Another niggle when using hash functions is: never simply hash the pass. use salt. If I were to create a dummy account, and at some point saw the hash you were using, I could figure out what type of hashing algorithm you are using, and I would know you're not using salt.
In that case, all I need is to see someone elses salt and set my machine to work, generating random strings and computing the hash. For every match I find, I have access to another users' account on your site.
Couple this to your policy of forcing people to use weak passes and you must admit, you have a huge security problem on your hands.
In case you don't know what I mean by salt:
$hash = sha1($pass, 'S0me->53cr3t<>5tr!~');
That way, I'd first have to generate random strings, in the off chance I find the salt, which is of unknown length, can contain any char, and even when I get a matching hash (in case of md5 especially), I could be dealing with a false positive (collision...).
Moving on: Like I said: use prepared statements, instead of just stringing arguments into a query string, for starters. Then, do away with the mysqli_num_rows
call. All your code is contained within a while
loop. If there are no results to be found, the loop body won't be executed.

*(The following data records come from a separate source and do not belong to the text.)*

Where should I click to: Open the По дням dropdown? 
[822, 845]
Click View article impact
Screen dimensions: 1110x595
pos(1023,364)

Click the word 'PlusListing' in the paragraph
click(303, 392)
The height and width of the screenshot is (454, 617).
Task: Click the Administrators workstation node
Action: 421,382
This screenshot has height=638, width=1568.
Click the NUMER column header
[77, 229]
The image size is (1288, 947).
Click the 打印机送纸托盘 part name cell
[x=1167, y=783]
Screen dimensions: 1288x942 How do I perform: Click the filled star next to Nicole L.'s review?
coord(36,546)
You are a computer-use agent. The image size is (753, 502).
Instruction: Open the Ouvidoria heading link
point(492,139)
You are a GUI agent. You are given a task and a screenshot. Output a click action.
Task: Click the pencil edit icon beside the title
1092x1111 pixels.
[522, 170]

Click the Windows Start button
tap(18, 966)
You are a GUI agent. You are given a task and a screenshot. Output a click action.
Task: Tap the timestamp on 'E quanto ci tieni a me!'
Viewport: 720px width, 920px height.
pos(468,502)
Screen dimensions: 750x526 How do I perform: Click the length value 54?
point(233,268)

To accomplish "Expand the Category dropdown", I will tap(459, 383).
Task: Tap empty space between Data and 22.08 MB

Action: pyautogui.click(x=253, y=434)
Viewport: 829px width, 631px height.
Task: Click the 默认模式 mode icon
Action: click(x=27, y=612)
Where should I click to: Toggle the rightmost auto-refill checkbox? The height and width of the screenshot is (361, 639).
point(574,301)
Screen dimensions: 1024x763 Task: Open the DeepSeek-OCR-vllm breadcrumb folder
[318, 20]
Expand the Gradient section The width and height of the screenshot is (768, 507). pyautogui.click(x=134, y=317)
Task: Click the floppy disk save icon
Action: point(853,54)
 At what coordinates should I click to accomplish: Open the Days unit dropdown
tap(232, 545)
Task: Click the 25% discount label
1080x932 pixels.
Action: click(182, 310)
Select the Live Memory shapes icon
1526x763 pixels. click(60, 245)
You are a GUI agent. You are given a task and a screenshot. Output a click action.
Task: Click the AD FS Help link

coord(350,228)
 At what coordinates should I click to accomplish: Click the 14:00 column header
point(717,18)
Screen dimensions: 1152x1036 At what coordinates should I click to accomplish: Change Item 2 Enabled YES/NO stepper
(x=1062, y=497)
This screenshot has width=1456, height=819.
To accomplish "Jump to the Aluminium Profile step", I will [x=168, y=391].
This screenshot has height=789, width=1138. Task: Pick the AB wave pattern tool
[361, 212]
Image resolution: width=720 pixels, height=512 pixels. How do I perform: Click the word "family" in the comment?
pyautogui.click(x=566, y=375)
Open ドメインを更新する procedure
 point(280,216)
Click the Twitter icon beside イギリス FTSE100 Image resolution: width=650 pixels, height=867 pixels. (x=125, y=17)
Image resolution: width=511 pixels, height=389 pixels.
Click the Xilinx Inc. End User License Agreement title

Instead, I'd simply write a single query:
$stmt = mysqli_prepare(
$db_conx,
'UPDATE members
SET lastlogin=NOW()
WHERE email = ?
AND password = ?'
);
//after validation, of course
mysqli_stmt_bind_param($stmt, 'ss', $email, $pass);
mysqli_stmt_execute($stmt);
if (mysqli_affected_rows($db_conx))
{
mysqli_stmt_close($stmt);//<-- CLEAN UP AFTER YOURSELF!
//update was successful
}
Of course, this code doesn't select username, first and last name from the table. If you want to do so, then you'll have to keep the second query, still.
There, too, your code can be improved on. SELECT *
is something that can, and should be avoided as much as possible: only SELECT
what you need!
If the supplied email and pass are valid, you already have that data, so there's no reason to query for it again. You only need 4 fields: the id, user-, first- and last name.
Not only is selecting what you need easier on your server, it makes life of the people who end up maintaining your code (and that includes you, yourself) a lot easier if ever something needs to be changed/added a couple of weeks from now:
$stmt = mysqli_prepare(
$db_conx,
'SELECT id, username, firstname, lastname
FROM members
WHERE email = ?
AND password = ?'
);
mysqli_bind_param($stmt, 'ss', $email, $pass);
if (!mysqli_stmt_execute($stmt))//returns false on success
throw new RuntimeException('Failed to execute statement');
//get the result first
$result = mysqli_stmt_get_result($stmt);
//or $row = mysqli_fetch_assoc($result)
if ($row = mysqli_fetch_array($result, MYSQLI_ASSOC))
{
$_SESSION['id'] = $row['id'];//and so on
//AND CLEAN UP!!
mysqli_free_result($result);
mysqli_stmt_close($stmt);
}
As you can see, the mysqli_*
extension offers a lot of powerful features, and tools. In return, it does require you to take care of a couple of things: freeing the results, closing the statements when you're done playing with them etc...
It takes some getting used to at first, but it's not that hard, really.
If you find this a bit too wearisome (can't blame you if you do), then take a look at the alternative extension PDO
.
It offers a cleaner, less verbose API. The trade-off: it's OO-only (IMO, a good thing), slightly less powerful and marginally slower, but not as if you'd notice. Other things are far more likely to be the bottleneck.